• [Work to complete]
(1) Answer these questions about the article on the church and the road-widening condition:
(a) How large is the field where Northside Christian Church wants to build?
(b) What is the square footage of the planned gymnasium?
(c) On what date does the Benton County Planning Commission meet?
(2) List every road named in the article on the church and the road-widening condition.
(3) Duplicate the stretch of the article on the church and the road-widening condition from "Ahead of a May" through "of NW Powers.".

• [Page]
--------
HASSO HERING

A perspective from Oregon’s mid-Willamette Valley

Church rejects road-widening condition

Written April 30th, 2026 by Hasso Hering

Here’s where Northside Christian Church plans to build a gymnasium to serve as worship space and a parking lot for 189 cars.

Ahead of a May 5 meeting of the Benton County Planning Commission, the county has published new materials concerning the application by Northside Christian Church to build its church in a 19-acre field on Powers Avenue in rural North Albany.

The church has scaled back its request for a conditional use permit but objects to a condition that it provide for widening all of NW Powers.

Its original request, heard by the planning commission in March, covered a two-phase development of an 18,902-square-foot gymnasium and a 54,709-square-foot main sanctuary. Now it is asking for only the first phase, the gym (to be used for worship services), plus a storage building and a parking lot of 189 spaces.

The county planning staff has recommended approval with conditions, including that Northside pay for widening all of Powers Avenue from Oak Grove Drive to Scenic Drive. This is to accommodate the additional church traffic without endangering pedestrians and cyclists who customarily use the road.
--------
• [Entries shown]
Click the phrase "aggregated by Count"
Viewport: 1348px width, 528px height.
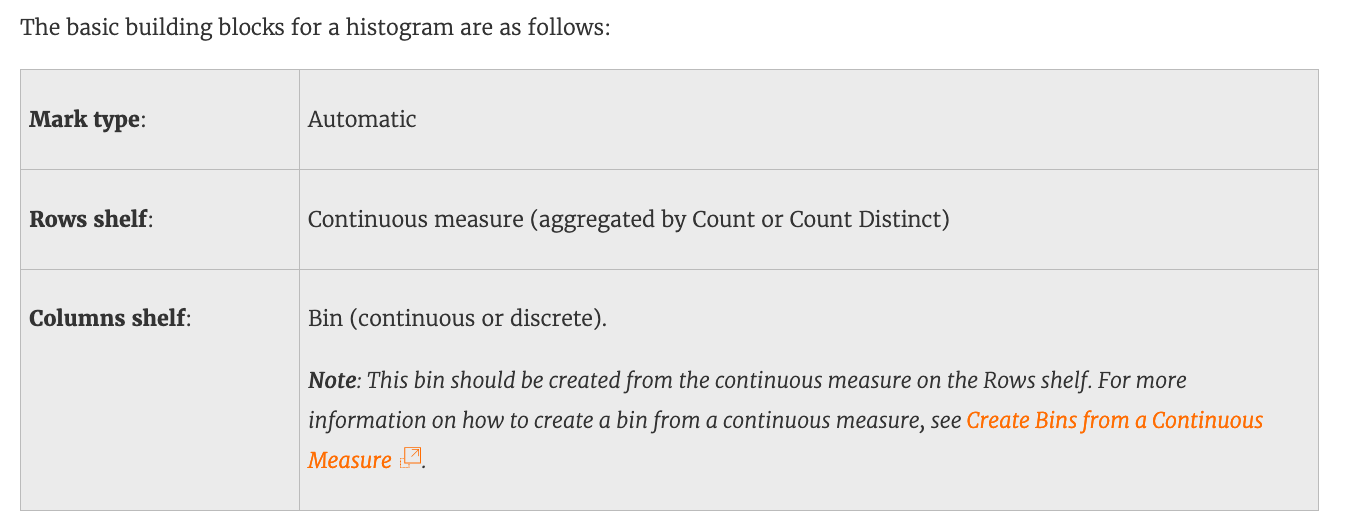(x=612, y=220)
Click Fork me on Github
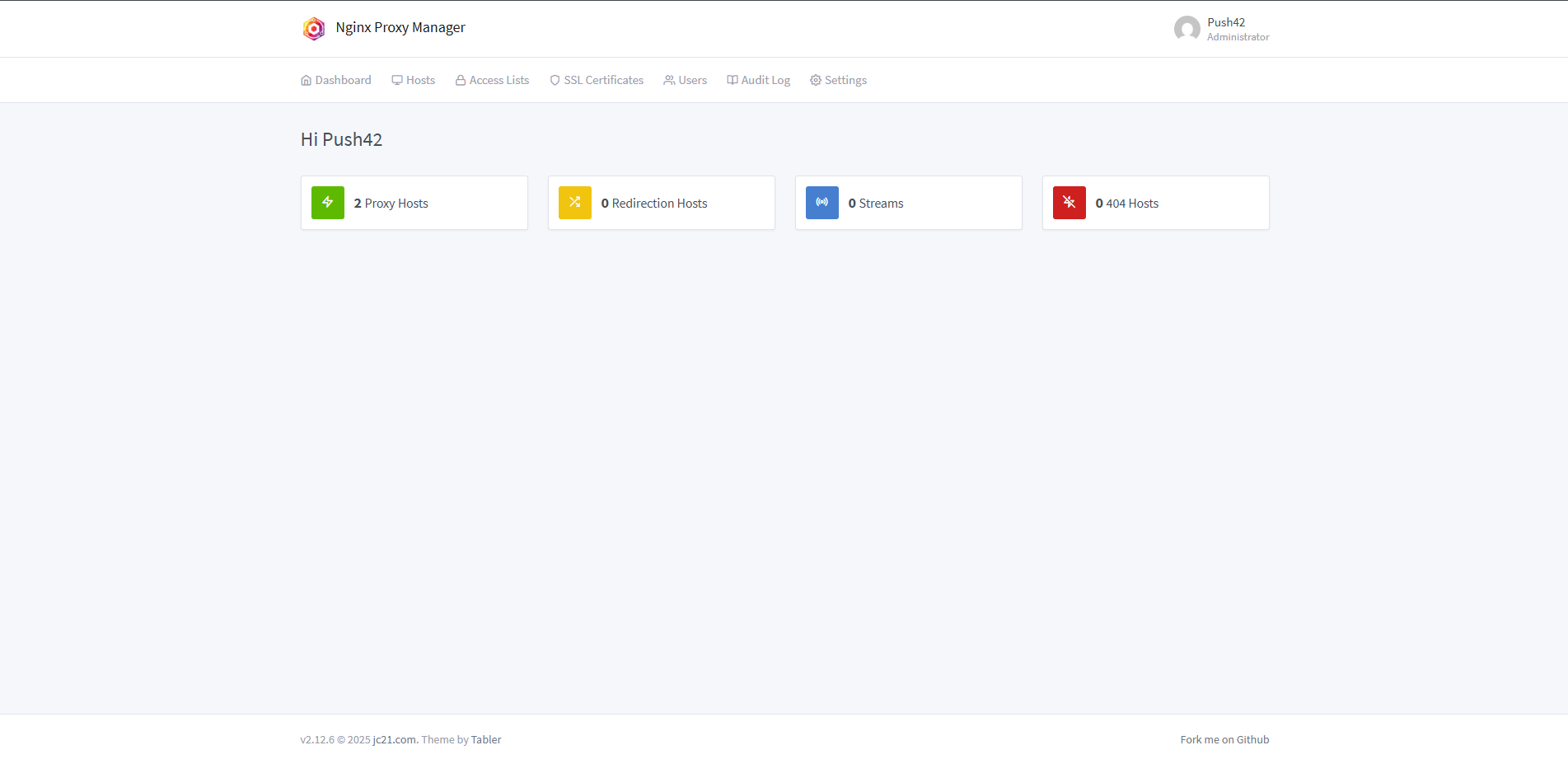Image resolution: width=1568 pixels, height=764 pixels. (x=1224, y=739)
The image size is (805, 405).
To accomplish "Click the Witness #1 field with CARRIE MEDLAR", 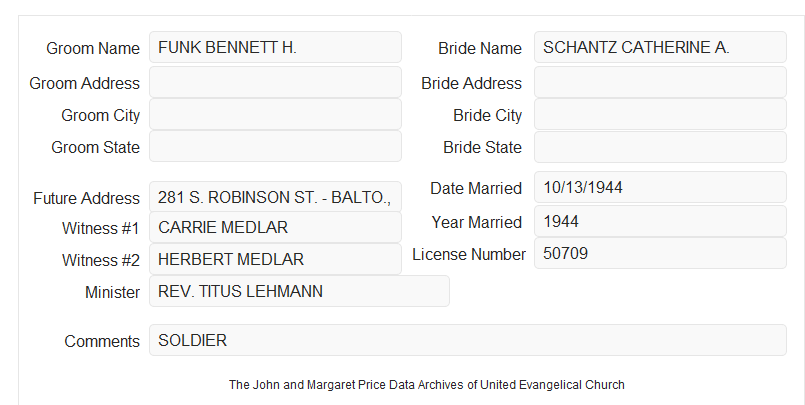I will [275, 227].
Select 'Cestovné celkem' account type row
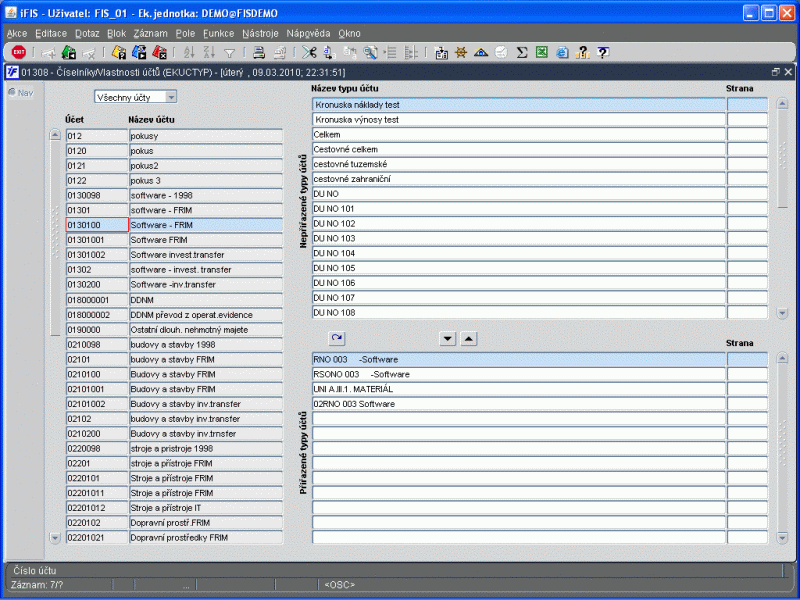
--------
• [Complete answers]
(1)
(a) 19 acres
(b) 18,902 square feet
(c) May 5

(2) Powers Avenue (NW Powers), Oak Grove Drive, Scenic Drive

(3)
Ahead of a May 5 meeting of the Benton County Planning Commission, the county has published new materials concerning the application by Northside Christian Church to build its church in a 19-acre field on Powers Avenue in rural North Albany.

The church has scaled back its request for a conditional use permit but objects to a condition that it provide for widening all of NW Powers.